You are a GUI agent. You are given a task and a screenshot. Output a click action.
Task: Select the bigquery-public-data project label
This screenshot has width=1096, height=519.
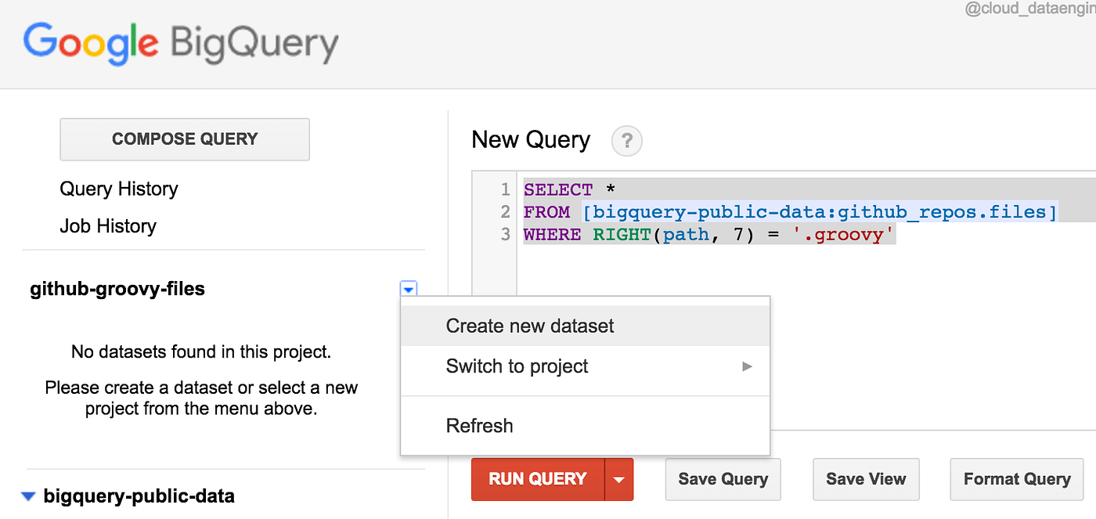(139, 496)
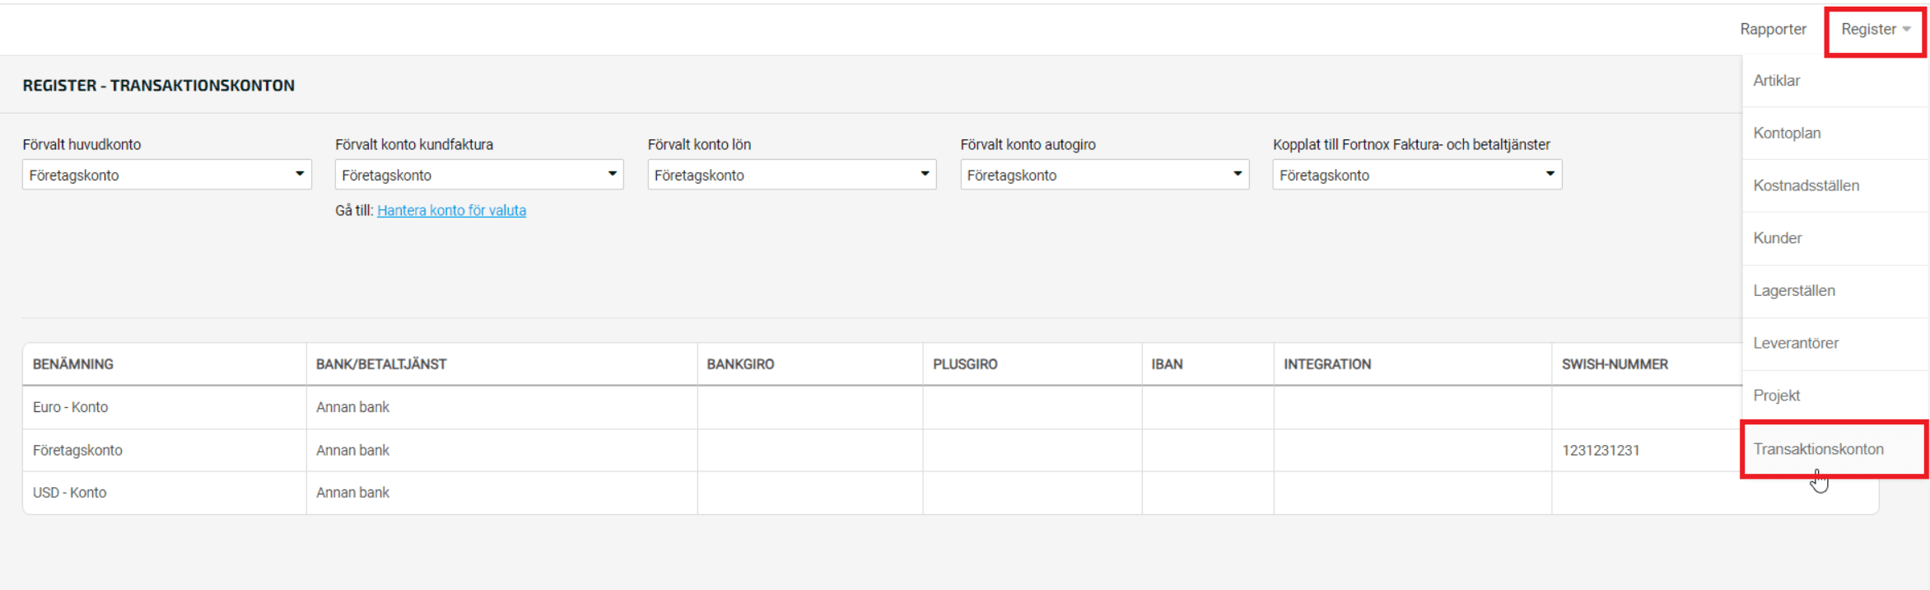Image resolution: width=1930 pixels, height=590 pixels.
Task: Go to Kunder in the Register menu
Action: click(x=1777, y=238)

◆ ◆ ◆

- Your instructions: Could the data above be copied out exactly, with no pictures kept?

- Your solution:
You are a GUI agent. You are given a task and a screenshot. Output a click action.
Task: Select the bigquery-public-data project label
This screenshot has width=1096, height=519.
(139, 496)
Image resolution: width=1930 pixels, height=590 pixels.
Task: Go to Kunder in the Register menu
Action: click(x=1777, y=238)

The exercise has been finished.